Assignment: Your answer must be the exact lines from the one holding "Image resolution: width=868 pixels, height=378" through the last line of the records below, with no pictures.

Material provided:
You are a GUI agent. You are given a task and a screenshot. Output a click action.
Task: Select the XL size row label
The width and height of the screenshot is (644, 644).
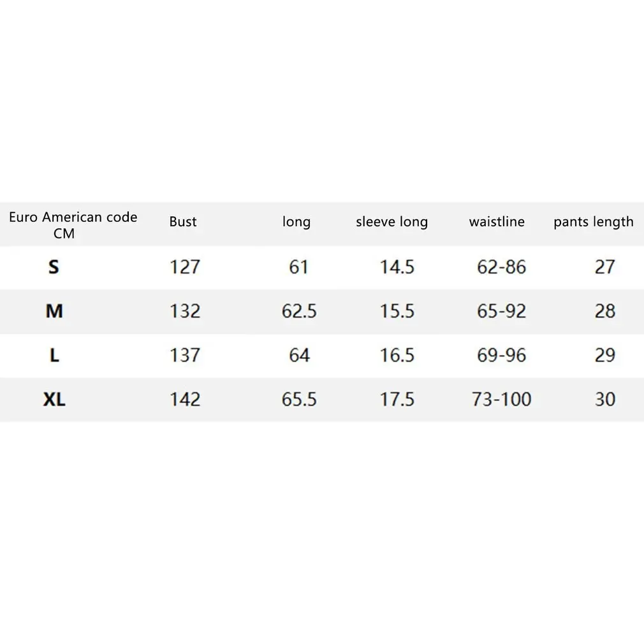point(54,400)
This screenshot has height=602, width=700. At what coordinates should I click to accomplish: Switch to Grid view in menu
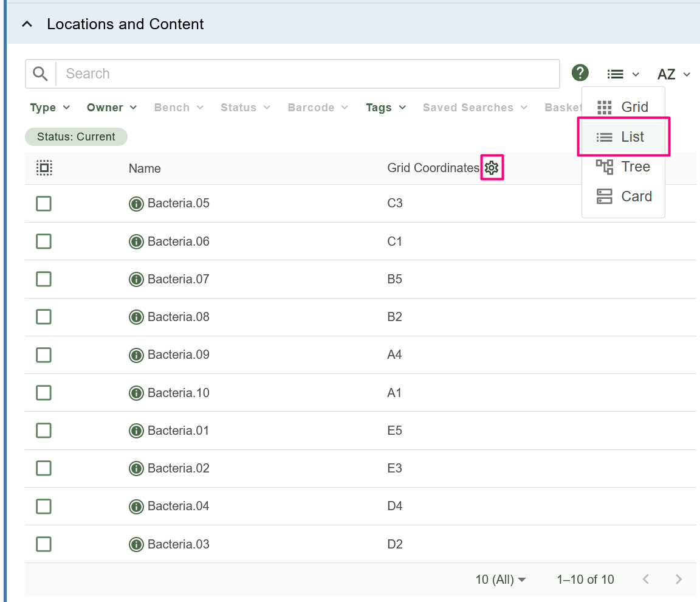(623, 107)
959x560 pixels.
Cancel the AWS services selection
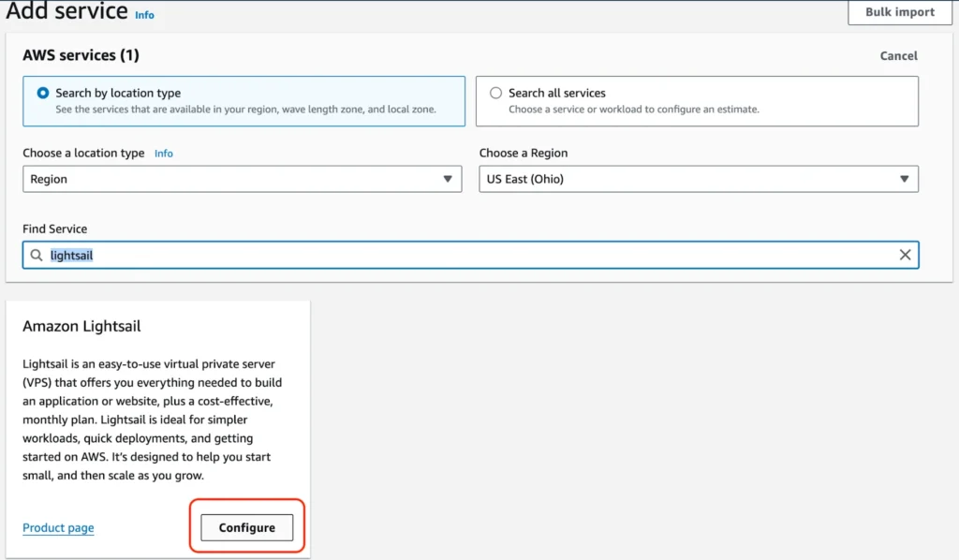point(898,56)
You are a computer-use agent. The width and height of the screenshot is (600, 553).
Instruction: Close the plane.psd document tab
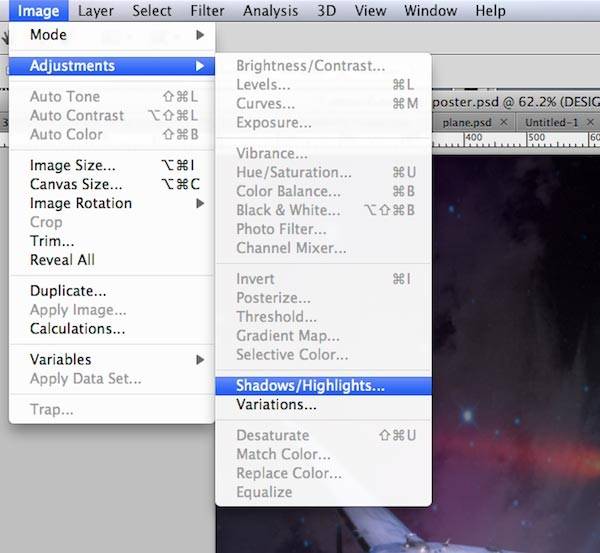coord(503,122)
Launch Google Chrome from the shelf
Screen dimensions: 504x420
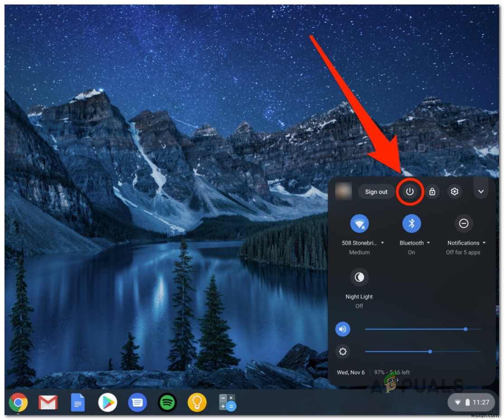click(18, 402)
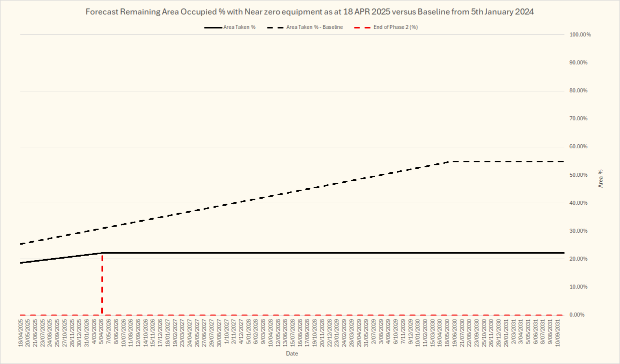Select 'Area Taken % - Baseline' legend label
This screenshot has height=364, width=620.
314,27
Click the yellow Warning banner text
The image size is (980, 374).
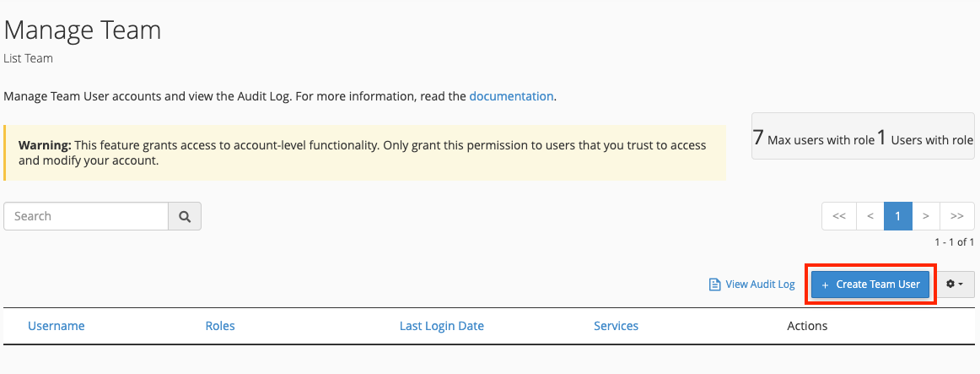click(363, 153)
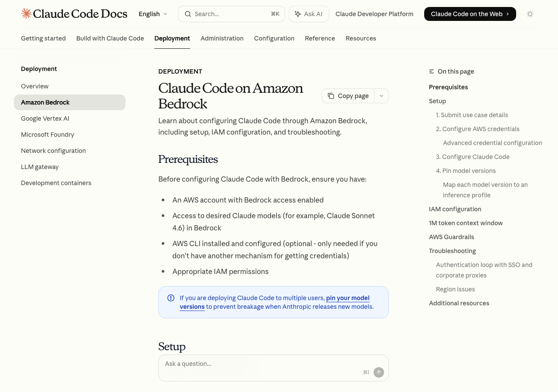Select Google Vertex AI in sidebar
Screen dimensions: 558x392
45,118
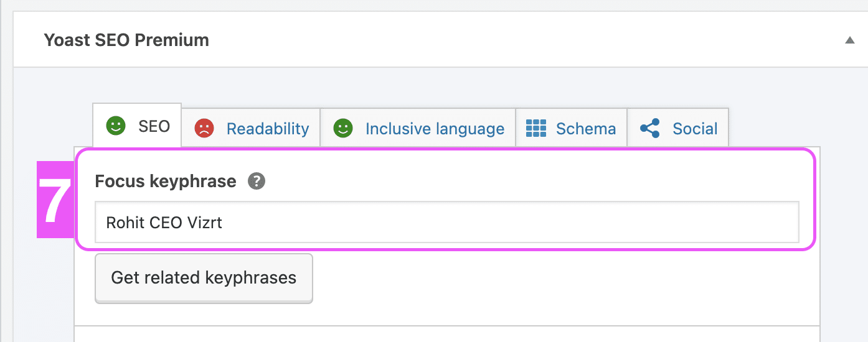Click the Social share icon
Image resolution: width=868 pixels, height=342 pixels.
(x=650, y=129)
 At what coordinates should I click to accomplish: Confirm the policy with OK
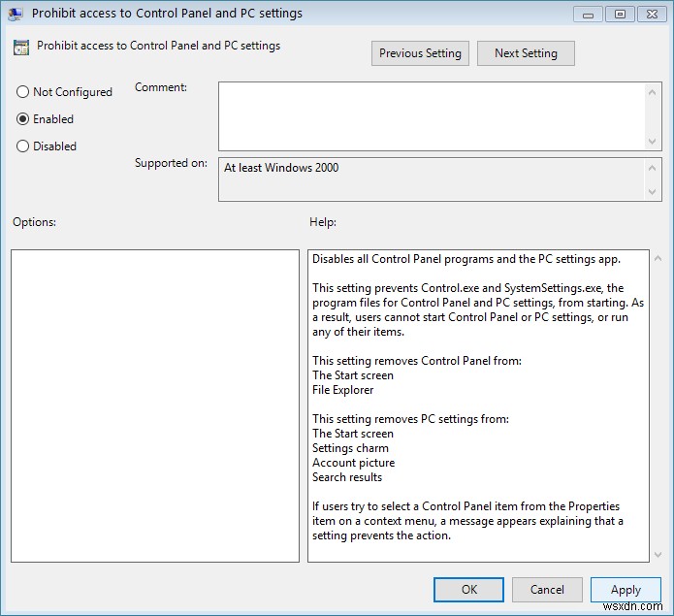point(468,589)

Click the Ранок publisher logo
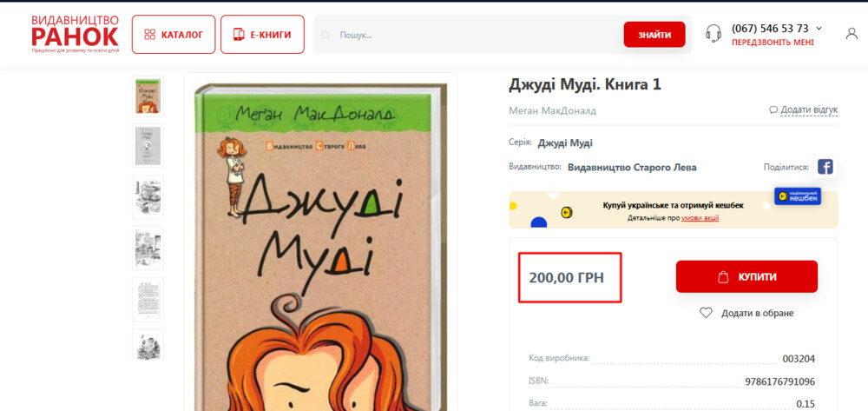(x=75, y=34)
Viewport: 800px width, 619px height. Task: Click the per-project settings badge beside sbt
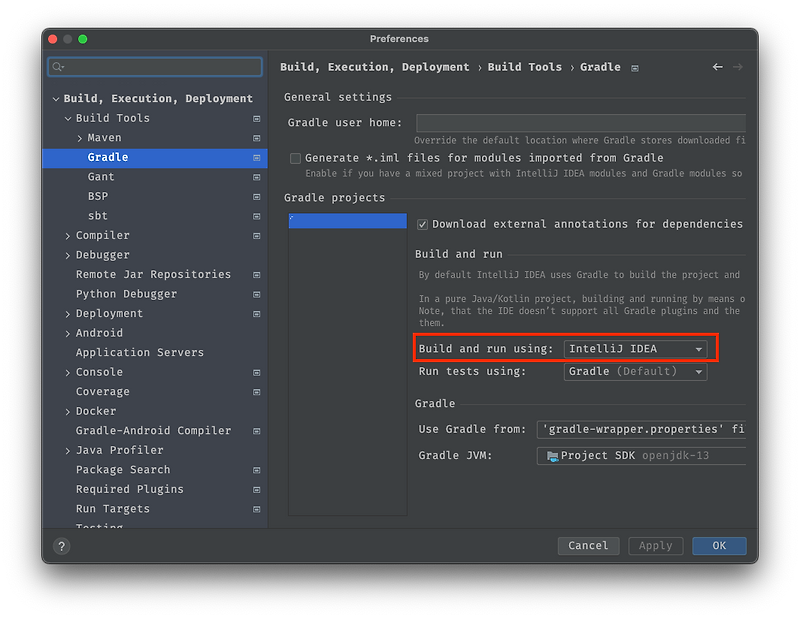coord(257,215)
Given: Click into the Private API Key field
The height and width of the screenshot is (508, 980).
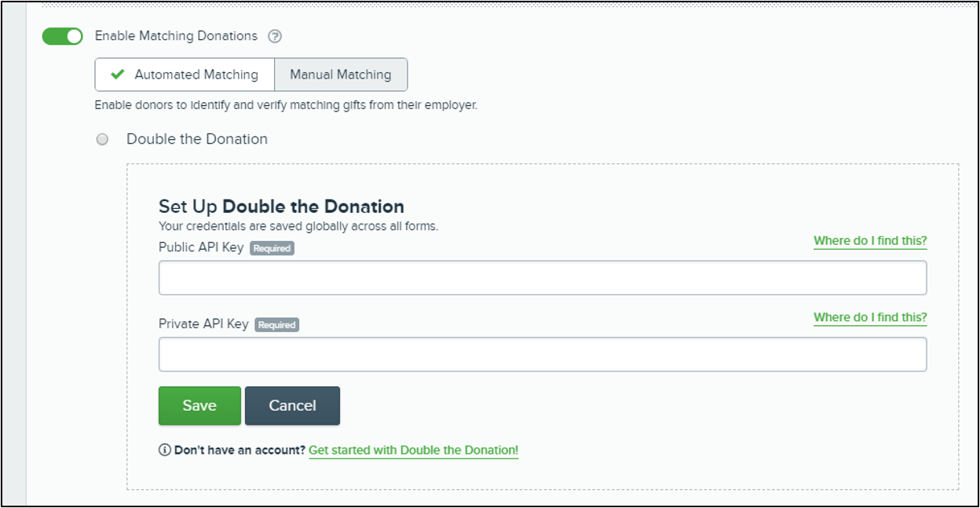Looking at the screenshot, I should [x=543, y=354].
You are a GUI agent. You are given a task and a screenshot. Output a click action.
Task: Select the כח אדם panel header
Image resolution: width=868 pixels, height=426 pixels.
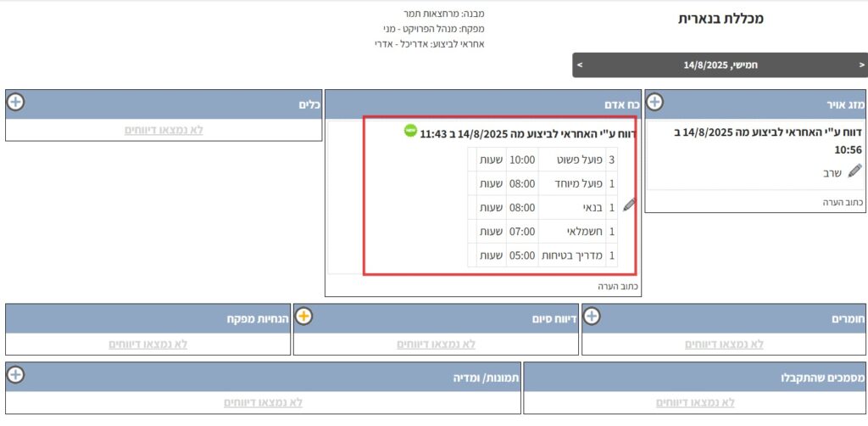[483, 104]
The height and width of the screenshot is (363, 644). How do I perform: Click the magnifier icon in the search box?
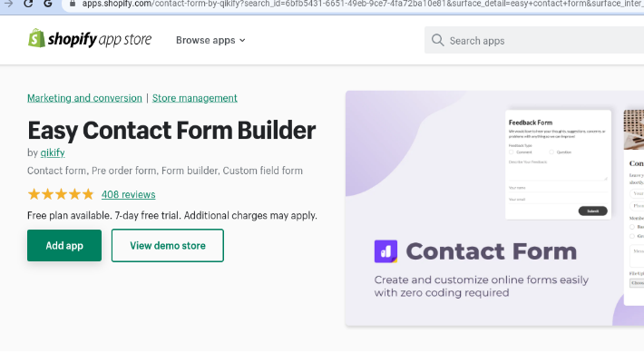tap(438, 40)

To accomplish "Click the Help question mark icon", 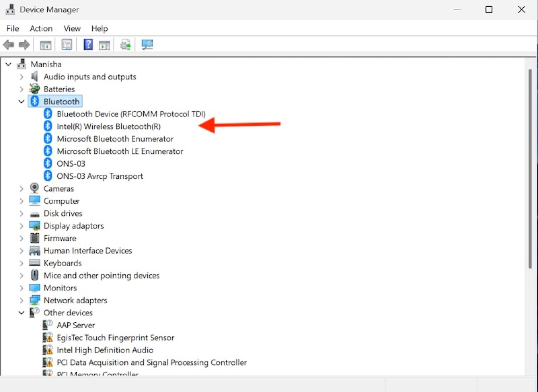I will point(88,44).
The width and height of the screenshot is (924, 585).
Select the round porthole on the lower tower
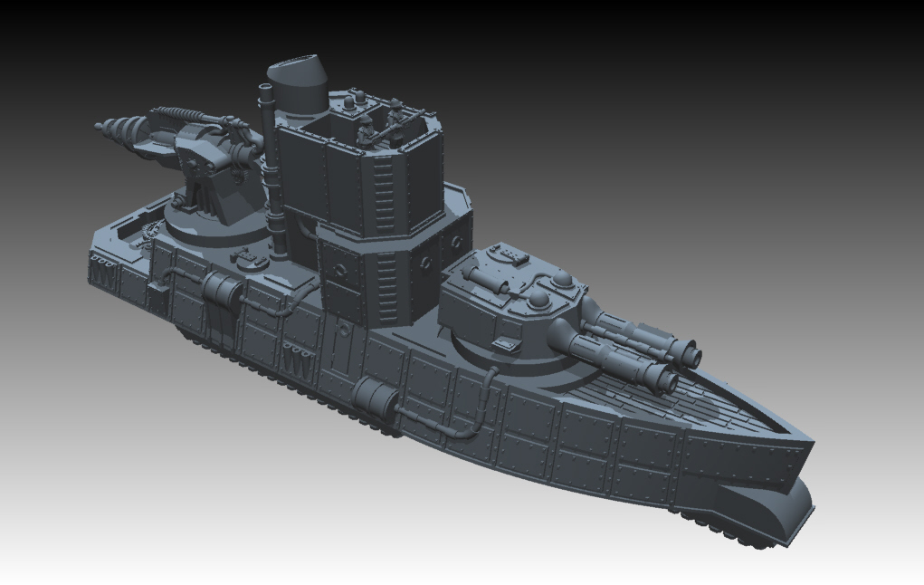click(x=339, y=270)
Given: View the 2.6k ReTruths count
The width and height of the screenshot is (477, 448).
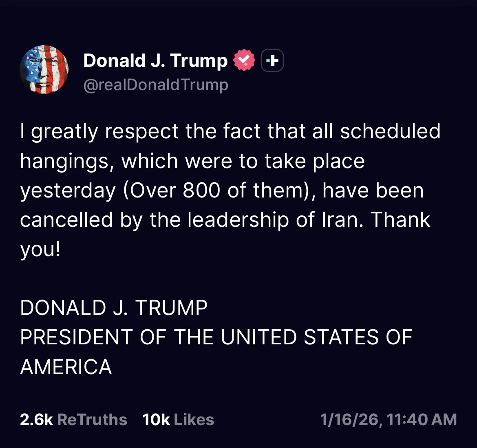Looking at the screenshot, I should (x=36, y=419).
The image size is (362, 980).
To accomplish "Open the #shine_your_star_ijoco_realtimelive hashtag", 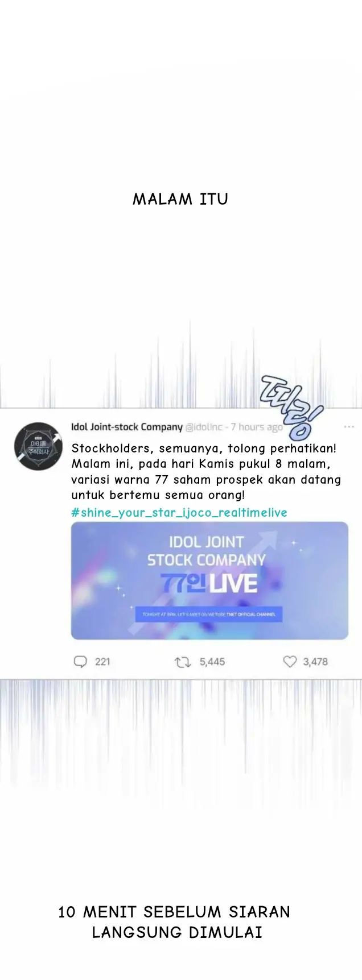I will coord(179,513).
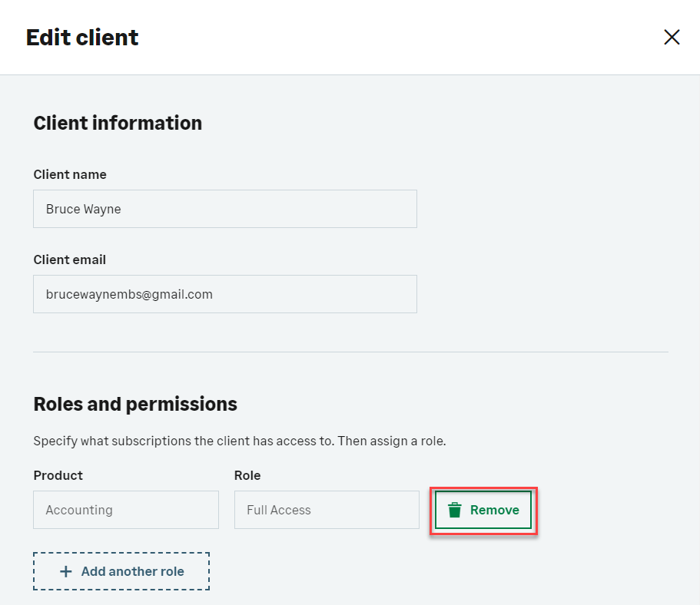Open the Role field showing Full Access
700x605 pixels.
(327, 510)
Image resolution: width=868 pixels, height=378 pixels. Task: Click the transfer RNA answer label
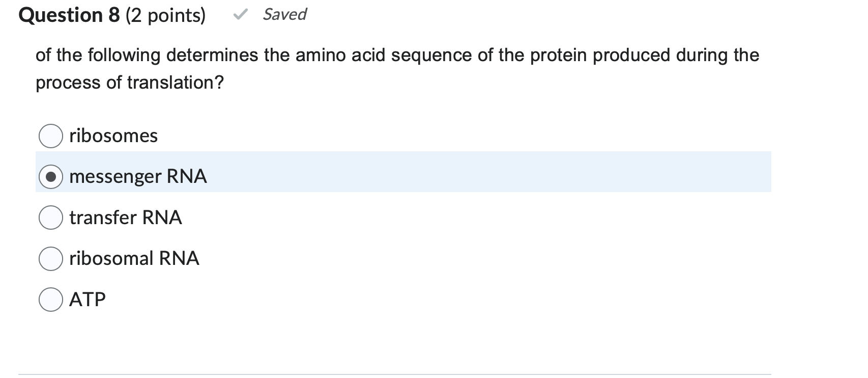click(125, 218)
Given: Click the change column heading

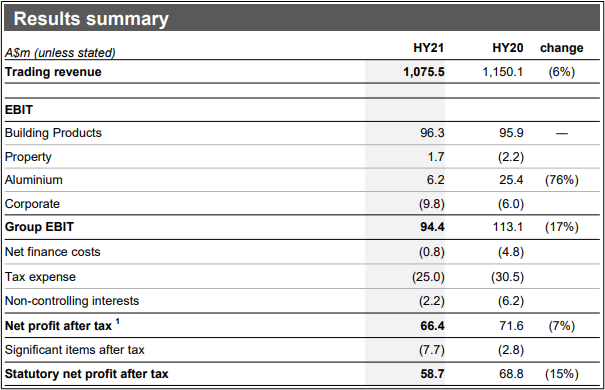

Solution for this problem:
Image resolution: width=868 pixels, height=378 pixels. Task: Click the transfer RNA answer label
click(125, 218)
Given: Click the change column heading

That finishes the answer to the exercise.